Your goal - Starting from the first line, transcribe the whole listing exactly.

Data for this task -
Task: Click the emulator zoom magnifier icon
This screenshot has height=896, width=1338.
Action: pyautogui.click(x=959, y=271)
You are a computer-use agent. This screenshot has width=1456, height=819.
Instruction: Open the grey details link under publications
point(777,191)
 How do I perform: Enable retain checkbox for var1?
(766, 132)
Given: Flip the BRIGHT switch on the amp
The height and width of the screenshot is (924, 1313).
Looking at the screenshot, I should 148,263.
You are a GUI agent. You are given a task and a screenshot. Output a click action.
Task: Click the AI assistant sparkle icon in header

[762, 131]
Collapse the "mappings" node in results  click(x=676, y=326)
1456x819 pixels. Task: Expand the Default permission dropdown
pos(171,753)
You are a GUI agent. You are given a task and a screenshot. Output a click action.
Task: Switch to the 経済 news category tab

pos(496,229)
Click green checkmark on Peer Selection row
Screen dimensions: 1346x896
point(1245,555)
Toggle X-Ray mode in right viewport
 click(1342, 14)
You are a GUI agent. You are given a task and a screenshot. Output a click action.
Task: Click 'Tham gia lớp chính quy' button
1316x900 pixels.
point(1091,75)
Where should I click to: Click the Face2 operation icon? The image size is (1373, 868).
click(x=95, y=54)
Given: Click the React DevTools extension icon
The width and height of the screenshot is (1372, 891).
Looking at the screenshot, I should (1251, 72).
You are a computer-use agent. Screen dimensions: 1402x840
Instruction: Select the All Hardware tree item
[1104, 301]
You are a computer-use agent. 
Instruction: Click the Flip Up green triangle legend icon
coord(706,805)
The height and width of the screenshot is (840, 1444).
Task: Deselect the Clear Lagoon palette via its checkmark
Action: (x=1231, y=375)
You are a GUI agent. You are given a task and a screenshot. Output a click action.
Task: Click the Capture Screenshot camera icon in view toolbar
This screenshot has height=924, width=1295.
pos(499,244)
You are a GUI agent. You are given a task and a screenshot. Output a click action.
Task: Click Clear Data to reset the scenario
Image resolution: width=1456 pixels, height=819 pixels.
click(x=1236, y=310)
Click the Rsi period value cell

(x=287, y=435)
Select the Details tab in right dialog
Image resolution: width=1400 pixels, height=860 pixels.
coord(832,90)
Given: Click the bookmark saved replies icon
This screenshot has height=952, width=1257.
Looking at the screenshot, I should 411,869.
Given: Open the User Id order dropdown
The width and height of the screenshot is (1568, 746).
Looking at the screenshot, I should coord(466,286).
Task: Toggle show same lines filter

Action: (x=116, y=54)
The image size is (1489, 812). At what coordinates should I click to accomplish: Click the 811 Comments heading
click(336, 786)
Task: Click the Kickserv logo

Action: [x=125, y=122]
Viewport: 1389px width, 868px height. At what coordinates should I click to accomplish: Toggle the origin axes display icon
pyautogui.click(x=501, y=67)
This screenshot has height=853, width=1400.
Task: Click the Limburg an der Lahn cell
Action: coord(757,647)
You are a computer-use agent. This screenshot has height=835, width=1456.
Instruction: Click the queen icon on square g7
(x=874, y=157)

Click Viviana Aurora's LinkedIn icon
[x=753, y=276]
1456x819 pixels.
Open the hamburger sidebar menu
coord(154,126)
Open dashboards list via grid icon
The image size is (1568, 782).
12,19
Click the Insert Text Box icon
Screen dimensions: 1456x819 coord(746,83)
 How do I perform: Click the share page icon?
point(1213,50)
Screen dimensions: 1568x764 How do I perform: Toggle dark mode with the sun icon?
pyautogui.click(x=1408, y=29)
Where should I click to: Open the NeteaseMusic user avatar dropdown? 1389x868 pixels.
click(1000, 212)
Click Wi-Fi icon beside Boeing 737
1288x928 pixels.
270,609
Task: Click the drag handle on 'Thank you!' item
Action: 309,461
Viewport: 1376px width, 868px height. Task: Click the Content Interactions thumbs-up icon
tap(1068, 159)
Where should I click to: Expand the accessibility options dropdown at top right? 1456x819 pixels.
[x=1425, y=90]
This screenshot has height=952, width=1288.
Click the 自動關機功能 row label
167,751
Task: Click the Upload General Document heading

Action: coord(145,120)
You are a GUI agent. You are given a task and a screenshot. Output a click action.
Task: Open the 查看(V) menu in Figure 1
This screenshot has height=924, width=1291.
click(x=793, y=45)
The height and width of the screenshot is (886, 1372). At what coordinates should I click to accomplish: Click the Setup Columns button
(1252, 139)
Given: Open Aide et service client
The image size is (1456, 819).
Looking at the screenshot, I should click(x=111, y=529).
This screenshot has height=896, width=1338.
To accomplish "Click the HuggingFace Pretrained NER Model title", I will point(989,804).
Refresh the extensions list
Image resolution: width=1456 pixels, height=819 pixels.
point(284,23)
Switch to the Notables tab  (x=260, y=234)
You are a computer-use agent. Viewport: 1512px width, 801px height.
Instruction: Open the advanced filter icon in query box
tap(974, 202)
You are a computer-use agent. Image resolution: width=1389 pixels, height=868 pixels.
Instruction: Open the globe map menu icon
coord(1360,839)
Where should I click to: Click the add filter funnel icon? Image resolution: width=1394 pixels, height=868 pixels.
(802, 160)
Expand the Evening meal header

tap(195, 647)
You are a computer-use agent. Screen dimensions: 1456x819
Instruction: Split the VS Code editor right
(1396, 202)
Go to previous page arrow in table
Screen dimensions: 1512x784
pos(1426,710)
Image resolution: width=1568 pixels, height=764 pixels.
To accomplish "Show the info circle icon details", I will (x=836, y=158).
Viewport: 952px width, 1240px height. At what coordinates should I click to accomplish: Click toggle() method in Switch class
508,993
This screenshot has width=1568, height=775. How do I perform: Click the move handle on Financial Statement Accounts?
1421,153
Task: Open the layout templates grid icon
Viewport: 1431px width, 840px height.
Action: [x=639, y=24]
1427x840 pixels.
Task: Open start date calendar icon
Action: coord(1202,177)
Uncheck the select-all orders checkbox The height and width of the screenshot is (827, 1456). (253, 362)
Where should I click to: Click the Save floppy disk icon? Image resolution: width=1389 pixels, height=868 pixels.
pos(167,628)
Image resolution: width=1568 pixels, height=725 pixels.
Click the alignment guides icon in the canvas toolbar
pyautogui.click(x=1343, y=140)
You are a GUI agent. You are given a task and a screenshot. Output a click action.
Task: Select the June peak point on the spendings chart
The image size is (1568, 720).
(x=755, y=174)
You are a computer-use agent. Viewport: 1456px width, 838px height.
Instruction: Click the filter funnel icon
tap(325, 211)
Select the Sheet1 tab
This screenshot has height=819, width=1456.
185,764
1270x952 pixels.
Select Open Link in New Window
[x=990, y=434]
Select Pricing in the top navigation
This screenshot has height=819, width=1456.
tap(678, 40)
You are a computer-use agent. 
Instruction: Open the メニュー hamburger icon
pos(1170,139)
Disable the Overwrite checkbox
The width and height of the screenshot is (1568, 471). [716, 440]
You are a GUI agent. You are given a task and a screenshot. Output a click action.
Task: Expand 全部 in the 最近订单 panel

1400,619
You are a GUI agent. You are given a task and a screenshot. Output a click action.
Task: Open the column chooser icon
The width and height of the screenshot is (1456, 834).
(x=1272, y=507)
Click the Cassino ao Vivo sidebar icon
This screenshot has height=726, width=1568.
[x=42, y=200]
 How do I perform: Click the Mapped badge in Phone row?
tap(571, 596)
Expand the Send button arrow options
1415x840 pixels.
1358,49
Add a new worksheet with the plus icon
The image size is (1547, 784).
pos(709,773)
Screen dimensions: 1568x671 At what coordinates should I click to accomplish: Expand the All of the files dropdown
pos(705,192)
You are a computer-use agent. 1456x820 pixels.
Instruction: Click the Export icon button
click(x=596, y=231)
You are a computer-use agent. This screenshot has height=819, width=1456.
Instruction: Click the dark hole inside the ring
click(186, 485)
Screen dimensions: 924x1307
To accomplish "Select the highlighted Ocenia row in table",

Worked solution -
Task: Click the emulator zoom magnifier icon
This screenshot has height=896, width=1338.
Action: pyautogui.click(x=959, y=271)
You are a computer-use agent. This screenshot has width=1456, height=819.
Instruction: Open the grey details link under publications
point(777,191)
 How do I perform: Enable retain checkbox for var1?
(766, 132)
Given: Flip the BRIGHT switch on the amp
The height and width of the screenshot is (924, 1313).
Looking at the screenshot, I should 148,263.
You are a GUI agent. You are given a task and a screenshot. Output a click action.
Task: Click the AI assistant sparkle icon in header

[762, 131]
Collapse the "mappings" node in results  click(x=676, y=326)
1456x819 pixels. Task: Expand the Default permission dropdown
pos(171,753)
You are a GUI agent. You are given a task and a screenshot. Output a click action.
Task: Switch to the 経済 news category tab

pos(496,229)
Click green checkmark on Peer Selection row
Screen dimensions: 1346x896
point(1245,555)
Toggle X-Ray mode in right viewport
 click(1342, 14)
You are a GUI agent. You are given a task and a screenshot. Output a click action.
Task: Click 'Tham gia lớp chính quy' button
1316x900 pixels.
point(1091,75)
Where should I click to: Click the Face2 operation icon? The image size is (1373, 868).
click(x=95, y=54)
Given: Click the React DevTools extension icon
The width and height of the screenshot is (1372, 891).
Looking at the screenshot, I should (1251, 72).
You are a computer-use agent. Screen dimensions: 1402x840
Instruction: Select the All Hardware tree item
[1104, 301]
You are a computer-use agent. 
Instruction: Click the Flip Up green triangle legend icon
coord(706,805)
The height and width of the screenshot is (840, 1444).
Task: Deselect the Clear Lagoon palette via its checkmark
Action: (x=1231, y=375)
You are a GUI agent. You are given a task and a screenshot. Output a click action.
Task: Click the Capture Screenshot camera icon in view toolbar
This screenshot has height=924, width=1295.
pos(499,244)
You are a GUI agent. You are given a task and a screenshot. Output a click action.
Task: Click Clear Data to reset the scenario
Image resolution: width=1456 pixels, height=819 pixels.
click(x=1236, y=310)
Click the Rsi period value cell

(x=287, y=435)
Select the Details tab in right dialog
Image resolution: width=1400 pixels, height=860 pixels.
coord(832,90)
Given: Click the bookmark saved replies icon
This screenshot has height=952, width=1257.
Looking at the screenshot, I should 411,869.
Given: Open the User Id order dropdown
The width and height of the screenshot is (1568, 746).
Looking at the screenshot, I should coord(466,286).
Task: Toggle show same lines filter

Action: (x=116, y=54)
The image size is (1489, 812). At what coordinates should I click to accomplish: Click the 811 Comments heading
click(336, 786)
Task: Click the Kickserv logo

Action: [x=125, y=122]
Viewport: 1389px width, 868px height. At what coordinates should I click to accomplish: Toggle the origin axes display icon
pyautogui.click(x=501, y=67)
This screenshot has height=853, width=1400.
Task: Click the Limburg an der Lahn cell
Action: coord(757,647)
You are a computer-use agent. This screenshot has height=835, width=1456.
Instruction: Click the queen icon on square g7
(x=874, y=157)

Click Viviana Aurora's LinkedIn icon
[x=753, y=276]
1456x819 pixels.
Open the hamburger sidebar menu
coord(154,126)
Open dashboards list via grid icon
The image size is (1568, 782).
12,19
Click the Insert Text Box icon
Screen dimensions: 1456x819 coord(746,83)
 How do I perform: Click the share page icon?
point(1213,50)
Screen dimensions: 1568x764 How do I perform: Toggle dark mode with the sun icon?
pyautogui.click(x=1408, y=29)
Where should I click to: Open the NeteaseMusic user avatar dropdown? 1389x868 pixels.
click(1000, 212)
Click Wi-Fi icon beside Boeing 737
1288x928 pixels.
270,609
Task: Click the drag handle on 'Thank you!' item
Action: 309,461
Viewport: 1376px width, 868px height. Task: Click the Content Interactions thumbs-up icon
tap(1068, 159)
Where should I click to: Expand the accessibility options dropdown at top right? 1456x819 pixels.
[x=1425, y=90]
This screenshot has height=952, width=1288.
Click the 自動關機功能 row label
167,751
Task: Click the Upload General Document heading

Action: coord(145,120)
You are a GUI agent. You are given a task and a screenshot. Output a click action.
Task: Open the 查看(V) menu in Figure 1
This screenshot has height=924, width=1291.
click(x=793, y=45)
The height and width of the screenshot is (886, 1372). At what coordinates should I click to accomplish: Click the Setup Columns button
(1252, 139)
Given: Open Aide et service client
The image size is (1456, 819).
Looking at the screenshot, I should click(x=111, y=529).
This screenshot has height=896, width=1338.
To accomplish "Click the HuggingFace Pretrained NER Model title", I will point(989,804).
Refresh the extensions list
Image resolution: width=1456 pixels, height=819 pixels.
point(284,23)
Switch to the Notables tab  (x=260, y=234)
You are a computer-use agent. Viewport: 1512px width, 801px height.
Instruction: Open the advanced filter icon in query box
tap(974, 202)
You are a computer-use agent. Image resolution: width=1389 pixels, height=868 pixels.
Instruction: Open the globe map menu icon
coord(1360,839)
Where should I click to: Click the add filter funnel icon? Image resolution: width=1394 pixels, height=868 pixels.
(802, 160)
Expand the Evening meal header

tap(195, 647)
You are a computer-use agent. Screen dimensions: 1456x819
Instruction: Split the VS Code editor right
(1396, 202)
Go to previous page arrow in table
Screen dimensions: 1512x784
pos(1426,710)
Image resolution: width=1568 pixels, height=764 pixels.
To accomplish "Show the info circle icon details", I will (x=836, y=158).
Viewport: 952px width, 1240px height. At what coordinates should I click to accomplish: Click toggle() method in Switch class
508,993
This screenshot has width=1568, height=775. How do I perform: Click the move handle on Financial Statement Accounts?
1421,153
Task: Open the layout templates grid icon
Viewport: 1431px width, 840px height.
Action: [x=639, y=24]
1427x840 pixels.
Task: Open start date calendar icon
Action: coord(1202,177)
Uncheck the select-all orders checkbox The height and width of the screenshot is (827, 1456). (253, 362)
Where should I click to: Click the Save floppy disk icon? Image resolution: width=1389 pixels, height=868 pixels.
pos(167,628)
Image resolution: width=1568 pixels, height=725 pixels.
Click the alignment guides icon in the canvas toolbar
pyautogui.click(x=1343, y=140)
You are a GUI agent. You are given a task and a screenshot. Output a click action.
Task: Select the June peak point on the spendings chart
The image size is (1568, 720).
(x=755, y=174)
You are a computer-use agent. Viewport: 1456px width, 838px height.
Instruction: Click the filter funnel icon
tap(325, 211)
Select the Sheet1 tab
This screenshot has height=819, width=1456.
185,764
1270x952 pixels.
Select Open Link in New Window
[x=990, y=434]
Select Pricing in the top navigation
This screenshot has height=819, width=1456.
tap(678, 40)
You are a computer-use agent. 
Instruction: Open the メニュー hamburger icon
pos(1170,139)
Disable the Overwrite checkbox
The width and height of the screenshot is (1568, 471). [716, 440]
You are a GUI agent. You are given a task and a screenshot. Output a click action.
Task: Expand 全部 in the 最近订单 panel

1400,619
You are a GUI agent. You are given a task and a screenshot. Output a click action.
Task: Open the column chooser icon
The width and height of the screenshot is (1456, 834).
(x=1272, y=507)
Click the Cassino ao Vivo sidebar icon
This screenshot has height=726, width=1568.
[x=42, y=200]
 How do I perform: Click the Mapped badge in Phone row?
tap(571, 596)
Expand the Send button arrow options
1415x840 pixels.
1358,49
Add a new worksheet with the plus icon
The image size is (1547, 784).
pos(709,773)
Screen dimensions: 1568x671 At what coordinates should I click to accomplish: Expand the All of the files dropdown
pos(705,192)
You are a computer-use agent. 1456x820 pixels.
Instruction: Click the Export icon button
click(x=596, y=231)
You are a computer-use agent. This screenshot has height=819, width=1456.
Instruction: Click the dark hole inside the ring
click(186, 485)
Screen dimensions: 924x1307
To accomplish "Select the highlighted Ocenia row in table",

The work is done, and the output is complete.